• [SHORT TASK]
Count the lines in the material below that contain the string "Expand", with case counting. Reply with the number only.

Click-target data

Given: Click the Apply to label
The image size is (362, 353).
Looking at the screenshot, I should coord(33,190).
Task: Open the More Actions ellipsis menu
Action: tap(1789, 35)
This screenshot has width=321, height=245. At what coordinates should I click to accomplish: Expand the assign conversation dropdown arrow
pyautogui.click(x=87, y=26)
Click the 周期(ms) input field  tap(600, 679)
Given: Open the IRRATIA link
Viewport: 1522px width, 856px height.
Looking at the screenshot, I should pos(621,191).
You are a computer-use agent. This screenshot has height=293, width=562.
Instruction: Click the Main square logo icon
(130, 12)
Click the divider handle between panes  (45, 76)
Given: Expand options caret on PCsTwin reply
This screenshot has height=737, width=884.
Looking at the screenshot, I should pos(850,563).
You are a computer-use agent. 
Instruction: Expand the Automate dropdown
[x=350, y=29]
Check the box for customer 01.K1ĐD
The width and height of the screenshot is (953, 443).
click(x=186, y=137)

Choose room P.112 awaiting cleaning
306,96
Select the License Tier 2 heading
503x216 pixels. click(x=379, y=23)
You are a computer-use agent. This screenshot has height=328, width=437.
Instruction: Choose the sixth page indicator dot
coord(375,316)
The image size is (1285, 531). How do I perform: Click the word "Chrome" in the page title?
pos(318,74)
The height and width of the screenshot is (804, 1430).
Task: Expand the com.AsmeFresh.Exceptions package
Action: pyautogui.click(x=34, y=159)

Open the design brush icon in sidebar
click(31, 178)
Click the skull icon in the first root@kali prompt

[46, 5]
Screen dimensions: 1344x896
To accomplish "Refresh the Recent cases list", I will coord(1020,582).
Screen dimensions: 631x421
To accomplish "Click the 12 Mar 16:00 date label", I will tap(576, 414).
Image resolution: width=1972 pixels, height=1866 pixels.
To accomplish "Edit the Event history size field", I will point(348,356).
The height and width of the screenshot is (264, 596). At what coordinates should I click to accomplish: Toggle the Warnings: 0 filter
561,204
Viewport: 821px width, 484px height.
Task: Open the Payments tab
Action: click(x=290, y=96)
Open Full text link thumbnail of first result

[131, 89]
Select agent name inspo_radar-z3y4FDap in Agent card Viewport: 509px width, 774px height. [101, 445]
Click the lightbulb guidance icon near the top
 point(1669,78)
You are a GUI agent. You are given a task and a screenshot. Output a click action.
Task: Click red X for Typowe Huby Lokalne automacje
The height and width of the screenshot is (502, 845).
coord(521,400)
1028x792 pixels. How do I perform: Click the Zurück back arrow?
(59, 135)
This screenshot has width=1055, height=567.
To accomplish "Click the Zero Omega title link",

• [SOLUTION]
4